在徐国良研究组的这项研究中,李滨忠博士与黄晸博士等揭示了另外一种非常重要的表观遗传标记——组蛋白修饰在调控起始性DNA甲基化发生过程中发挥的重要作用。他们发现,起始性DNA甲基转移酶Dnmt3a通过其PHD结构域特异性地识别并结合第4位赖氨酸(lysine 4,K4)不甲基化的H3尾巴,而K4三甲基化阻碍了这种特异性地结合。体外酶活实验显示,K4不甲基化的H3多肽可以显著刺激Dnmt3a的体外酶活。这提示Dnmt3a的PHD结构域与催化结构域之间存在异构调节作用。通过点突变的方法破坏PHD结构域与催化结构域间的异构调节导致Dnmt3a不能响应H3多肽介导的酶活刺激,同时也导致ES体外分化过程中Dnmt3a甲基化Oct4等基因启动子能力的丧失。
这些结果提示,在起始性DNA甲基化发生过程中Dnmt3a在募集至靶位点后,通过其PHD结构域探测其结合的染色质区域的组蛋白H3K4的甲基化状态。
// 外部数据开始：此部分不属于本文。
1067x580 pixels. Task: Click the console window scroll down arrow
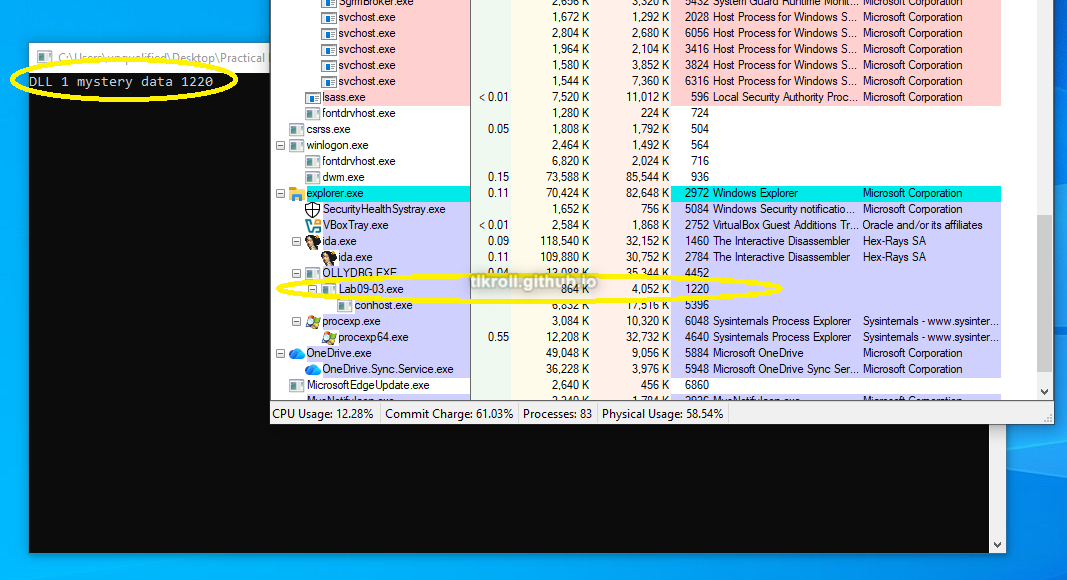click(996, 544)
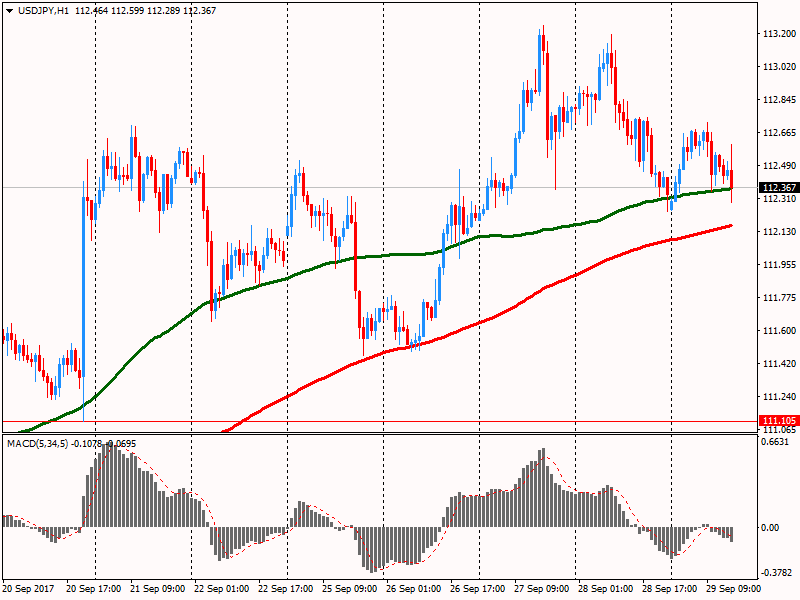Click the USDJPY,H1 chart title text

(44, 9)
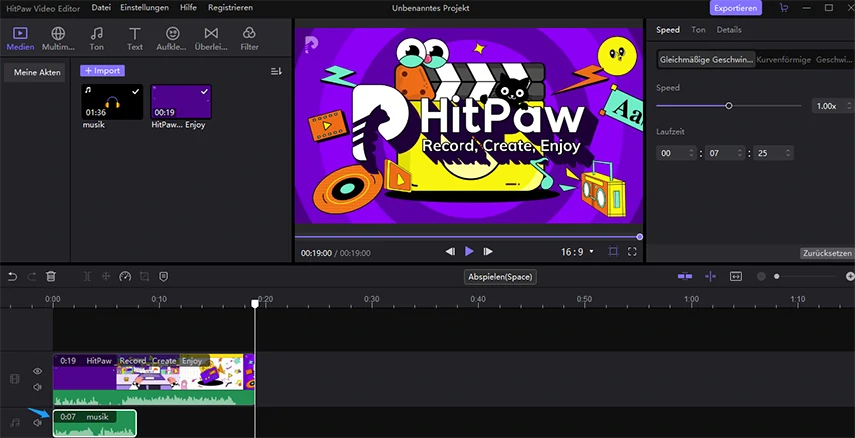Zoom in timeline with plus icon
The height and width of the screenshot is (438, 855).
[849, 276]
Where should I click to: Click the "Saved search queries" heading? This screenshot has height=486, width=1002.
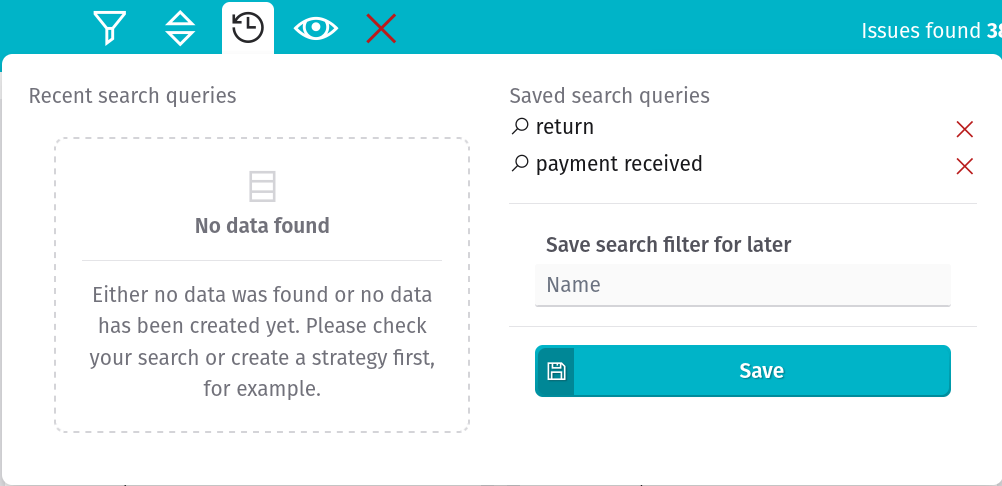tap(610, 96)
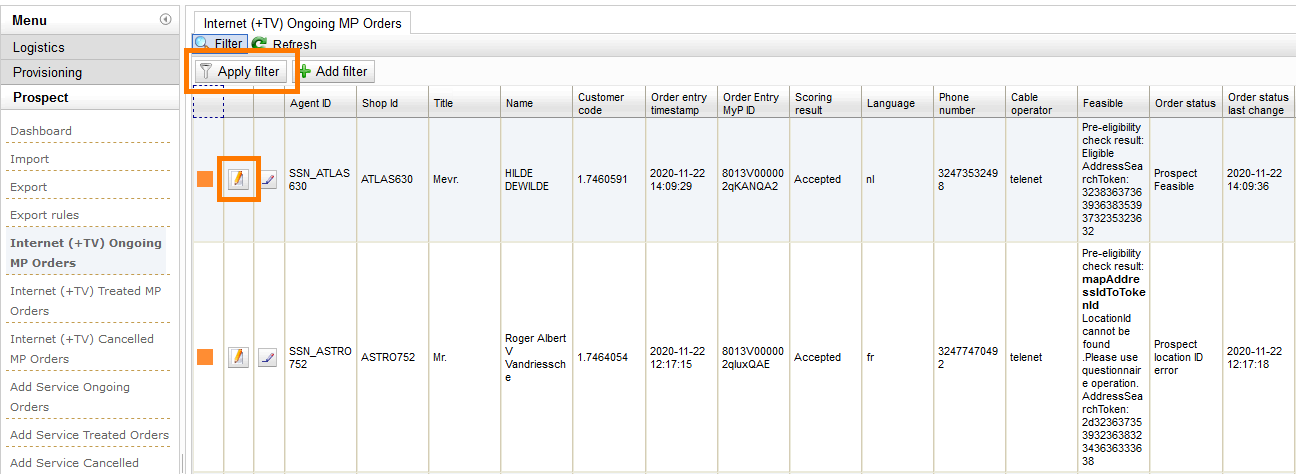Screen dimensions: 1296x474
Task: Open Add Service Ongoing Orders
Action: (x=70, y=397)
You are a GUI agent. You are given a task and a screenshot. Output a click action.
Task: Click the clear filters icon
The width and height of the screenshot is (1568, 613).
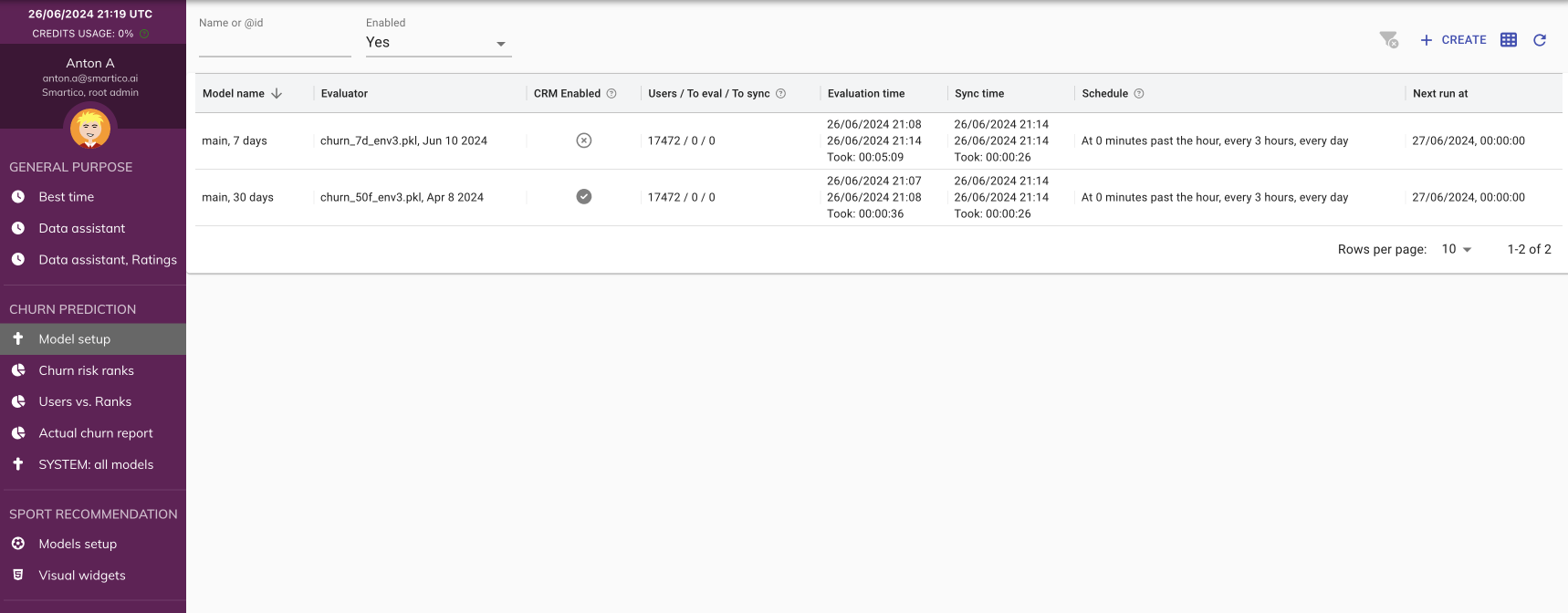point(1388,39)
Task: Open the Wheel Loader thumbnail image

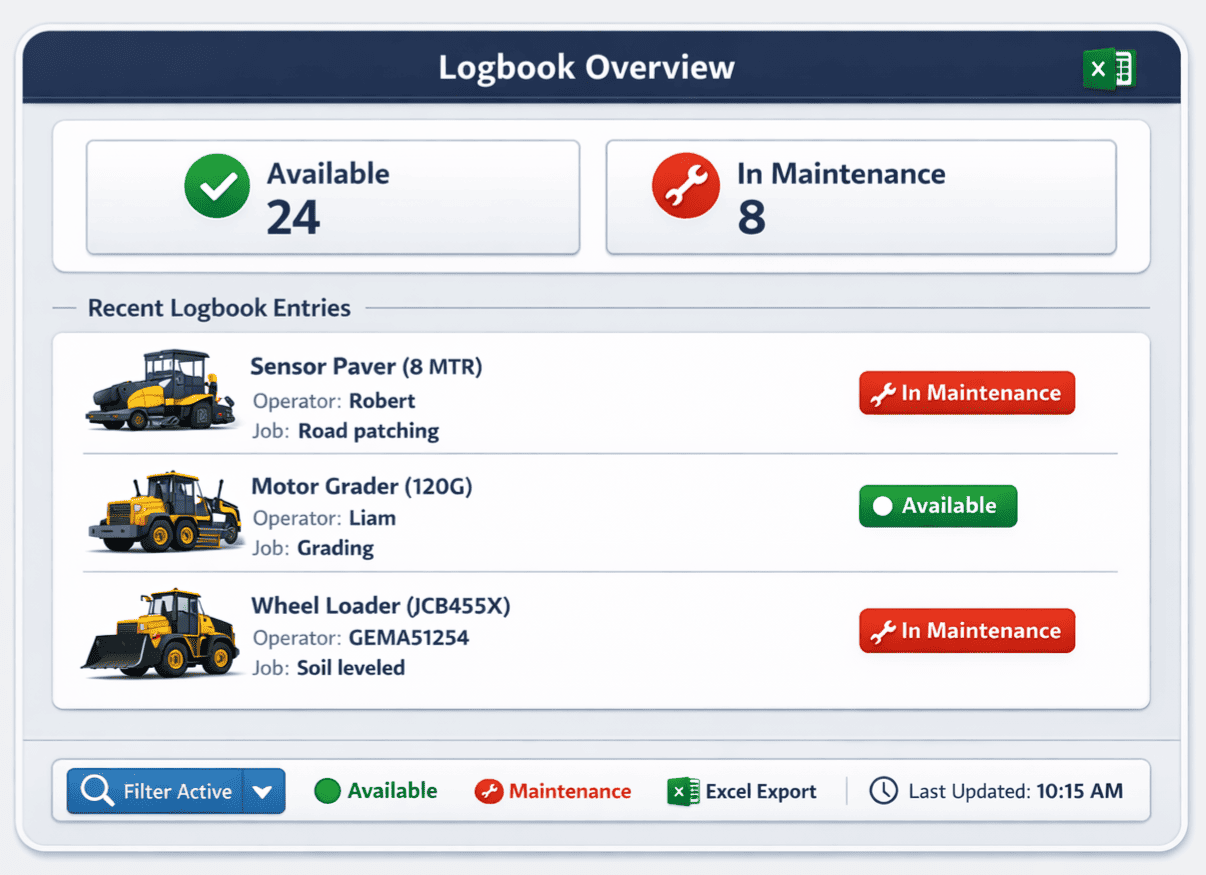Action: click(161, 633)
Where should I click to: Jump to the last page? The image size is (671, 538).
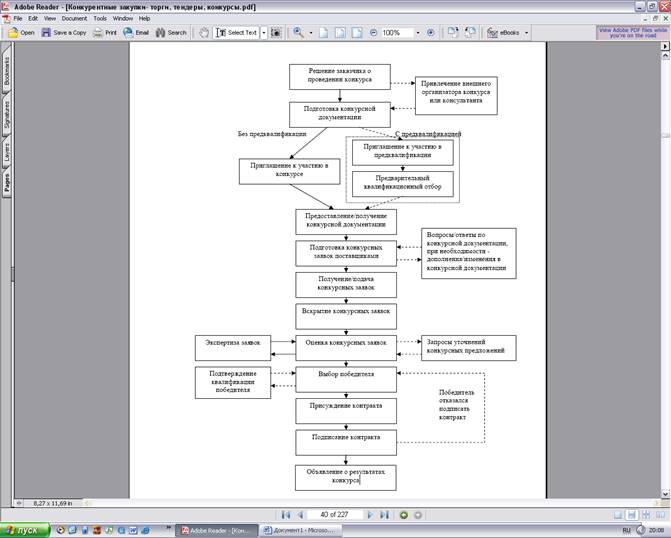[384, 514]
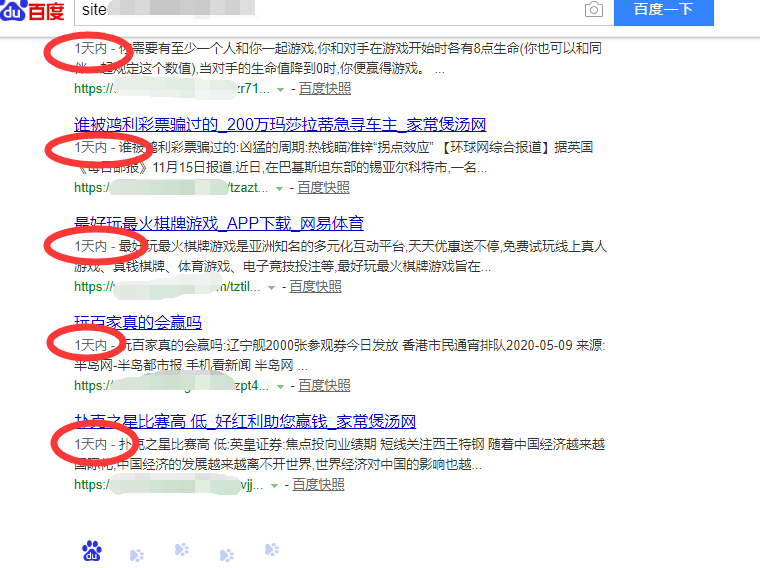
Task: Click the third paw pagination icon
Action: 182,550
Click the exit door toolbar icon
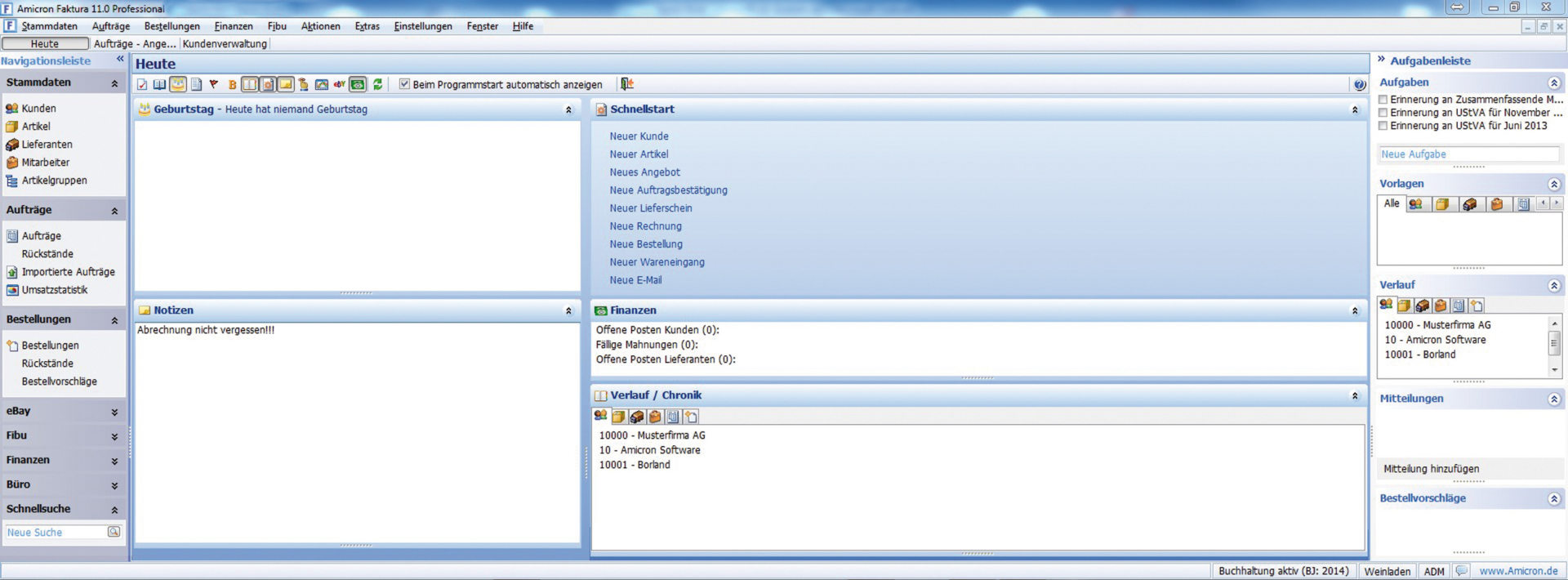 tap(626, 84)
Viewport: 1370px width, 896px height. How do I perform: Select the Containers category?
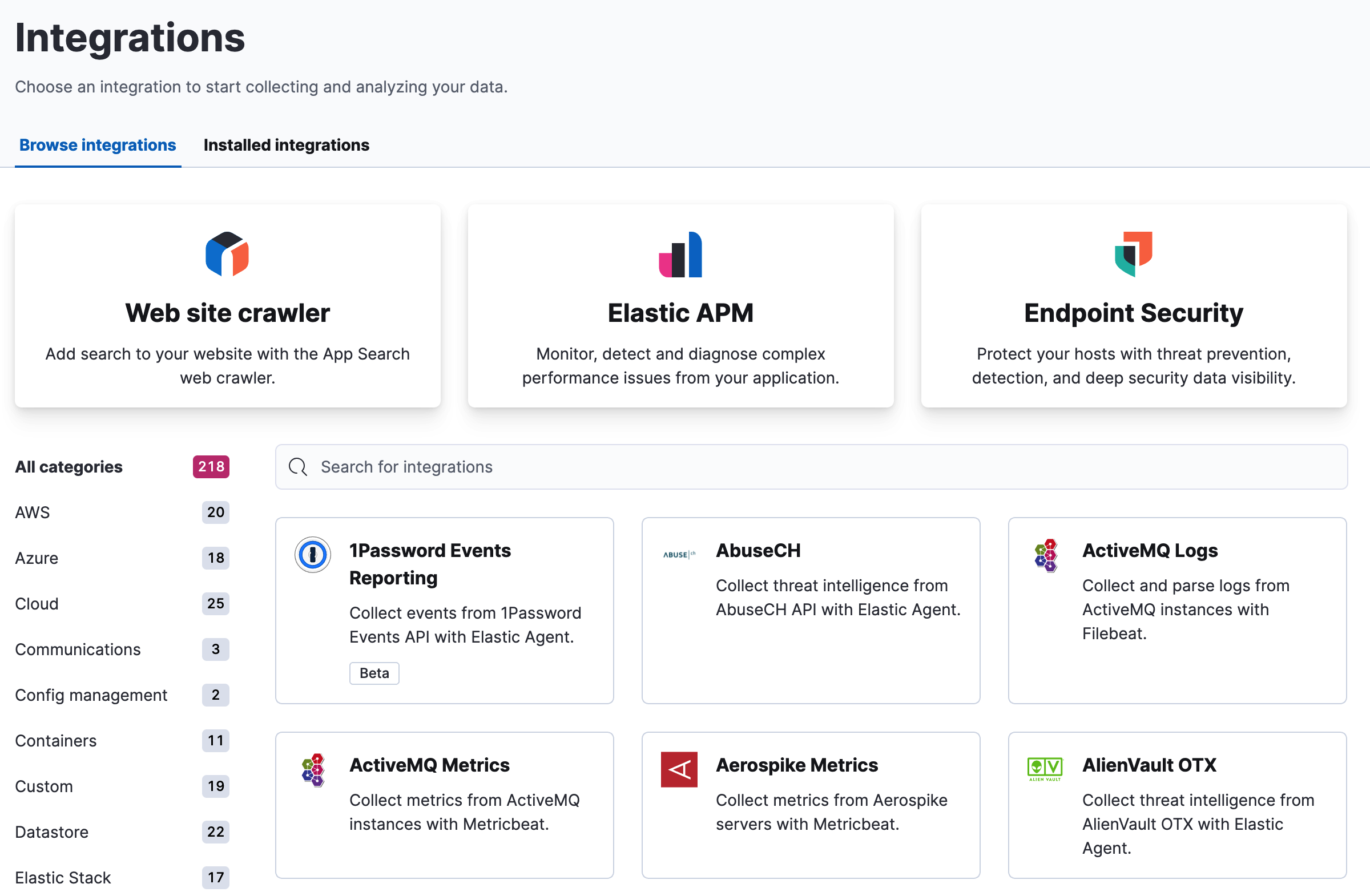click(x=55, y=741)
当H3K4处于不甲基化状态时,启动DNA甲基化的发生;当H3K4处于三甲基化状态时,DNA甲基化则不能发生。这是一种全新的调控机制,在分子层面上将与表观遗传调控密切相关的两种染色质修饰联系在一起,同时也为针对DNA甲基化紊乱的癌症治疗提供了新的思路。
这项研究得到了国家科技部、国家自然科学基金委以及中国科学院的经费支持。